ABOUT THIS EXERCISE
Each line of the listing, apart from the pictures, is to be printed exactly.

EXERCISE INPUTS
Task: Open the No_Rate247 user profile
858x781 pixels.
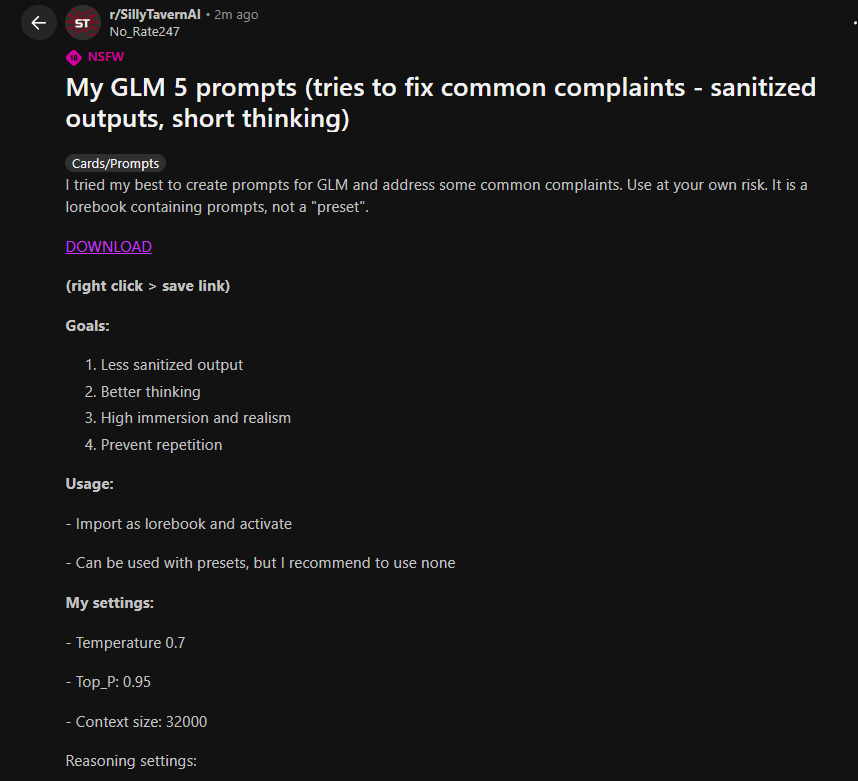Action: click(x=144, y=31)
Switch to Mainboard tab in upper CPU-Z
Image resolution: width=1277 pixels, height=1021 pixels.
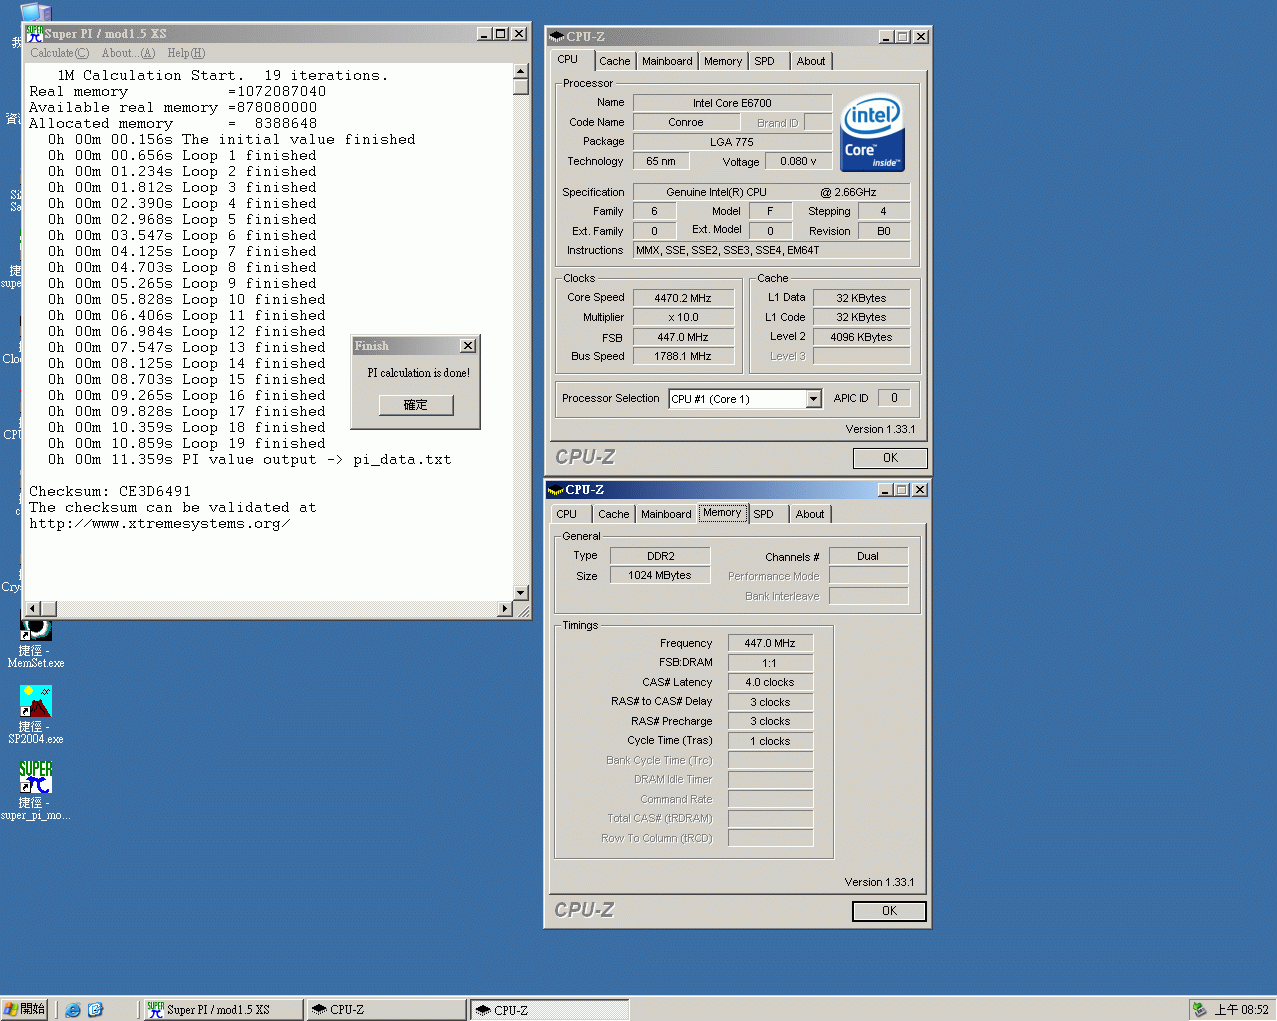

EXERCISE ANSWER
Task: Open the No_Rate247 user profile
858x781 pixels.
Action: click(x=144, y=31)
Switch to Mainboard tab in upper CPU-Z
Image resolution: width=1277 pixels, height=1021 pixels.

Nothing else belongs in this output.